The 'intention to float' release was followed by a media visit to easyLand, the company's headquarters at London Luton Airport. Grandfield rallied journalists from 13 national newspapers, plus aviation trade and investment magazine hacks, for a briefing explaining the airline's business model and growth potential. Twenty stockbroking analysts from outside easyJet's syndicate of investment banking advisers attended a financial presentation on 25 October.
The indicative price range of 250p-350p a share was covered by every national, newswire and broadcast network. The narrowed range, followed by the official prospectus and beginning of conditional dealings two weeks later provided pegs for further media contact, particularly broadcast interviews with Bloomberg TV, Sky News, BBC News and CNBC.
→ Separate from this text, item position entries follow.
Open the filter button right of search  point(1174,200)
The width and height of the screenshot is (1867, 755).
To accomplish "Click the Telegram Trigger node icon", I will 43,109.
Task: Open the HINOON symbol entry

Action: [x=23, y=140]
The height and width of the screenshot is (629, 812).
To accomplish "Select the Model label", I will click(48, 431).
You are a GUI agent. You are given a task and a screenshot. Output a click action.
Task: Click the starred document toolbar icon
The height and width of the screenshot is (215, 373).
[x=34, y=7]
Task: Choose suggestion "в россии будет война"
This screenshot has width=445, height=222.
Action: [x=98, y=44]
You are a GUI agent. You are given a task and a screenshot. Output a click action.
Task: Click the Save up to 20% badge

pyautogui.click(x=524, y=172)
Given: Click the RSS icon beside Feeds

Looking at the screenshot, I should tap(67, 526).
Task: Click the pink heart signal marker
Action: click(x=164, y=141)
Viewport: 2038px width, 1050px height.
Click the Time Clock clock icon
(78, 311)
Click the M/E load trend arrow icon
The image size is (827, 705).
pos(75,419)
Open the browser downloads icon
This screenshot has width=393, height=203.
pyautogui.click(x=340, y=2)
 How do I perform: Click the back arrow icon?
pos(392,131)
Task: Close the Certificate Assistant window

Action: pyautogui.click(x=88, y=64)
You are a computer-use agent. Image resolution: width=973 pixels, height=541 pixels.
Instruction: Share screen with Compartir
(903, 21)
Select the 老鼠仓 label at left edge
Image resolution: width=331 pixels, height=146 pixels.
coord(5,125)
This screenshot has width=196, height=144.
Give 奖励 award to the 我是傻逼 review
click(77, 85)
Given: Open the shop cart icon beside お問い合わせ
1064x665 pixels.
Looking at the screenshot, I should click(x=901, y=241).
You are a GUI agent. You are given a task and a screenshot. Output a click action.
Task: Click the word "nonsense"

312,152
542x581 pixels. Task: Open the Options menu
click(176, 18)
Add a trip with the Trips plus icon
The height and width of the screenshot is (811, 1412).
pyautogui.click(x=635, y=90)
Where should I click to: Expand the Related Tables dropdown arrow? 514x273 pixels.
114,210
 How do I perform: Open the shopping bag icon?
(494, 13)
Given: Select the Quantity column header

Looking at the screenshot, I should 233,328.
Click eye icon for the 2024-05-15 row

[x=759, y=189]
Measurement and Evaluation
easyJet's flotation was one of the most prominent stock market debuts of 2000. It was also successful: the placing of new shares with institutions was ten times over-subscribed and an over-allotment option saw a further 29 million shares issued. Inititally priced at 310p, shares rose more than ten per cent within seconds of trading.
The 'Stelios factor' attracted much tabloid interest, but broadsheets referred to 'the impressive Ray Webster', easyJet's 'skilled management' and 'the underlying strength of the executive team'.
Grandfield managed to overcome the City's preoccupation with the Luton Airport dispute and a misconception that easyJet was a one-man b(r)and. The consultancy successfully positioned its management team as capable stewards of a FTSE 250 company.
Media interest was sustained post-flotation, with further requests for interviews from nationals including the Daily Mail and financial magazines. easyJet shares are now 15 per cent higher than at the IPO.